Постсоветский постмодернизм в антропологическом горизонте

[447]

Современная общественно-политическая ситуация ставит очевидную проблему осмысления советского наследия во всей разноплановости его исторических особенностей. Эта проблема особенно актуальна в связи с принципиальными изменениями в культурном бытии постсоветской цивилизации и обретением независимости бывшими республиками Советского Союза.

Советский период, несомненно, принадлежит к разряду наиболее своеобразных явлений мировой истории. Анализ развития советской культуры является плодотворной почвой для понимания современных общекультурных (в том числе и глобализационных) процессов.

Наиболее распространенные «означивания» культурного пространства конца XX в. — как отечественного, так и западноевропейского — связаны с концептом постмодернизма, до сих пор остающимся важной темой современной культуры. Постнеклассические тенденции в современном естествознании, «постмодернизация» технико-экономической сферы, эпатажные политические технологии, «ризомы» культурного пространства составляют лишь отдельные абрисы этой большой проблемы.
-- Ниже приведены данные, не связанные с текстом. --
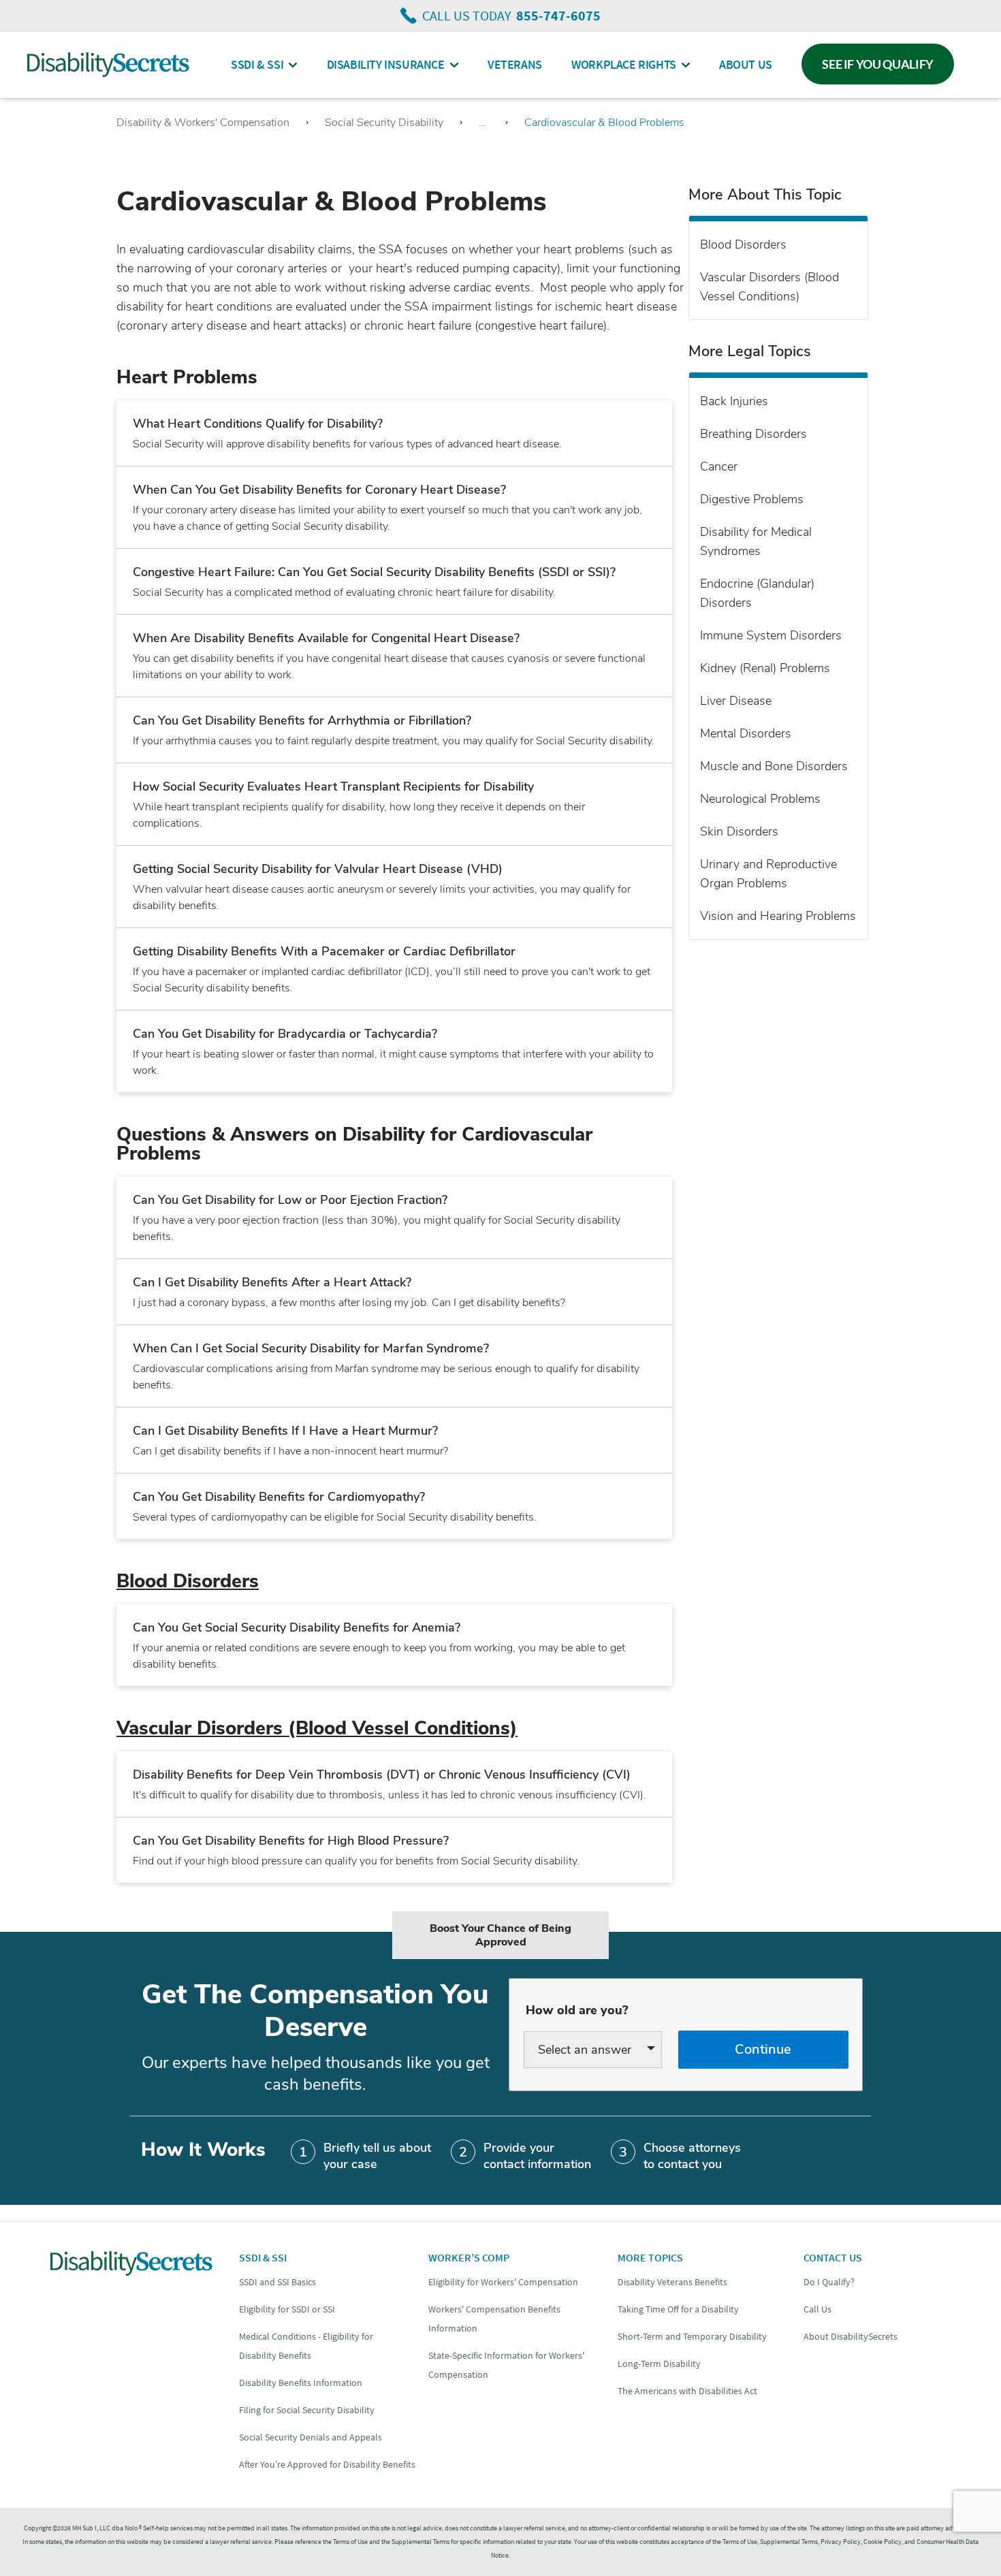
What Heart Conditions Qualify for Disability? (258, 423)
Одной из особенностей советской культуры является удивительное сочетание эклектики, модернизма, революционности и [448] строгого рационализма. Русские революции XX в., а также события последних лет на постсоветском пространстве (Прибалтика, Грузия, Украина) обрамляют тенденцию всеобщей радикализации и модернизации общественной и культурной жизни.

Закономерным является вопрос о том, каким образом в советской культуре функционировали контркультурные (нонконформистские) процессы, какие движущие мотивы этих процессов являются приоритетными и каким образом при внешнем сохранении рационалистических ориентаций советская культура подготовила те явления, которые происходили в ней в 90-е годы XX в. и привели к феномену постсоветского культурного пространства.

Если мы признаем бытие «человека советского» за реальный факт истории, то, следовательно, был и есть «человек постсоветский». Но констатация этого факта порождает ряд вопросов, из которых мы сформулируем пять.

1. Можно ли считать советского человека человеком эпохи модерна, учитывая общую тенденцию модернизации культуры XX в.

Ответ на этот вопрос, безусловно, положительный. Удивительным свойством советской культуры являлось то, что в ней официально-тоталитарное пространство соседствовало с высшими проявлениями человеческого духа в сфере повседневного опыта. Вместе с тем, явно ремесленнические и идеологически ангажированные элементы культуры уживались с гениальными прозрениями и высшими творческими свершениями. Именно советское искусство довоенного периода (а не только русское начала века) выразило динамику становления мирового авангарда и пост-авангарда. Советская культура в своих развитых формах представляет собой качественный синтез прямо противоположных и, на первый взгляд, не сочетаемых между собой элементов. Рациональность, доведенная до своих «несоизмеримых» (П. Фейерабенд) пределов, характеризует это ее своеобразие. Обе эти тенденции — «ремесленническая» и «творческая» — несомненно, нашли свое выражение в постсоветском историко-культурном пространстве.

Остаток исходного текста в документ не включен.